▶ **Your assignment**
Copy each entry below unchanged; the images do not go in the copy.

[Opening Source information section]

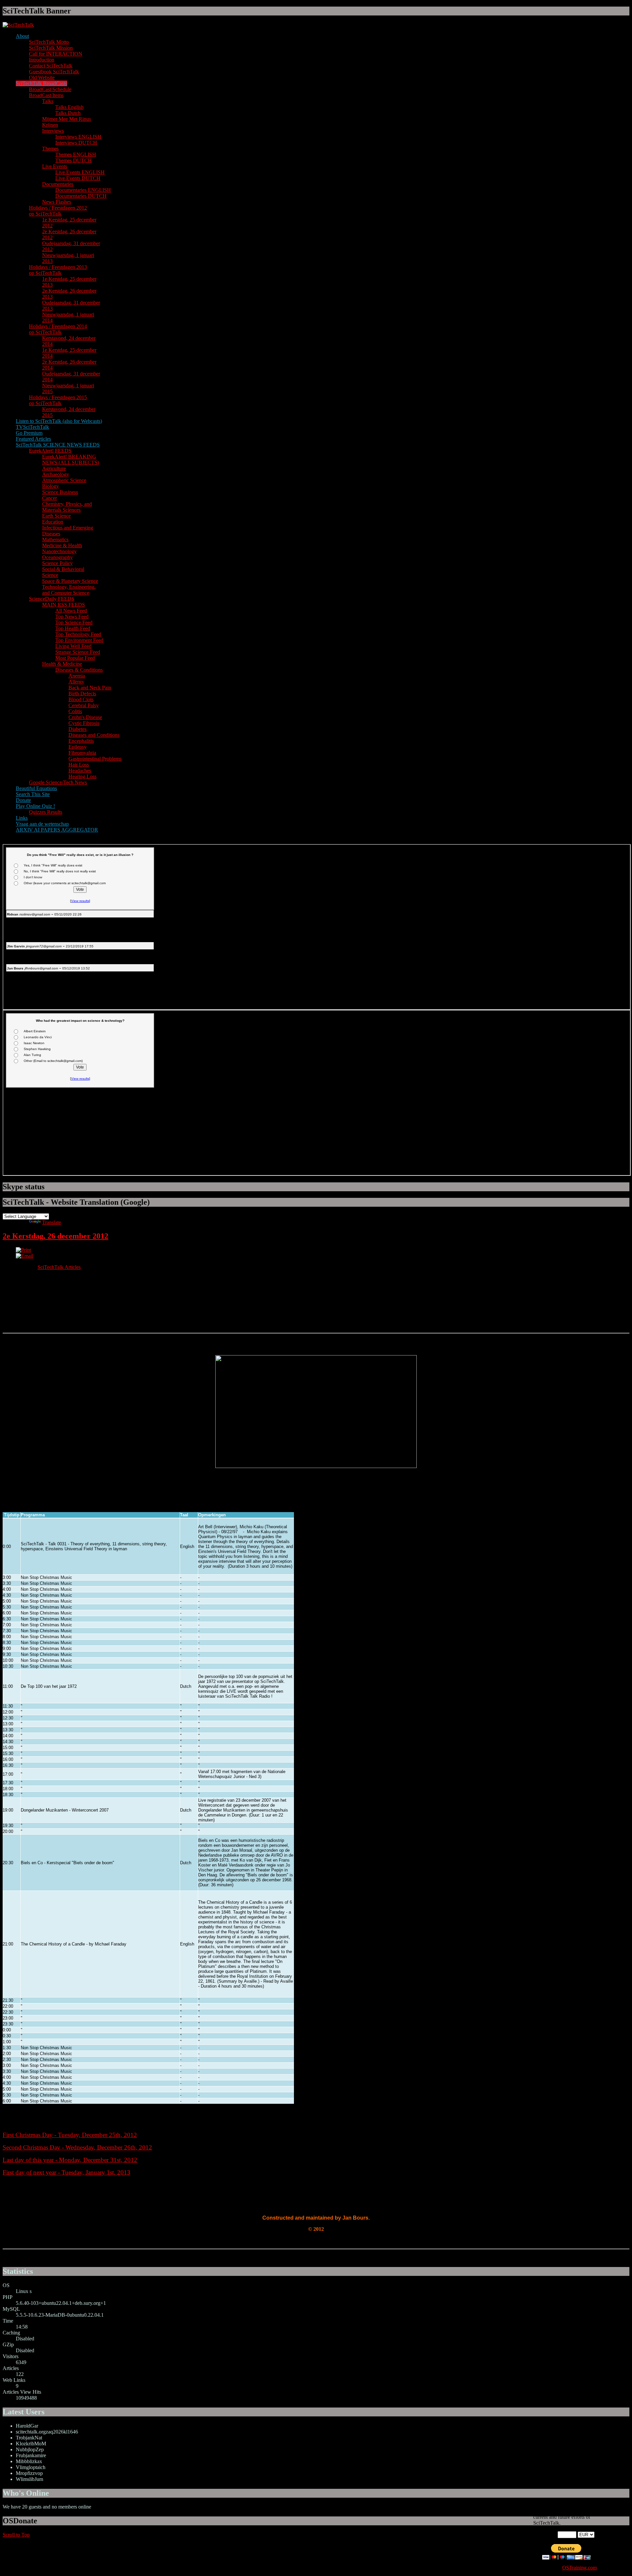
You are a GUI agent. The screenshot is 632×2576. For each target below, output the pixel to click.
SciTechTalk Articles (59, 1267)
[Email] (24, 1256)
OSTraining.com (579, 2567)
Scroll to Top (16, 2534)
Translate (51, 1222)
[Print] (23, 1250)
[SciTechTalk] (18, 25)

[Closing Source information section]

▶ **Written solution**
You are a GUI agent. The screenshot is 632×2576. For each target below, output the pixel to click.
SciTechTalk Articles (59, 1267)
[Email] (24, 1256)
OSTraining.com (579, 2567)
Scroll to Top (16, 2534)
Translate (51, 1222)
[Print] (23, 1250)
[SciTechTalk] (18, 25)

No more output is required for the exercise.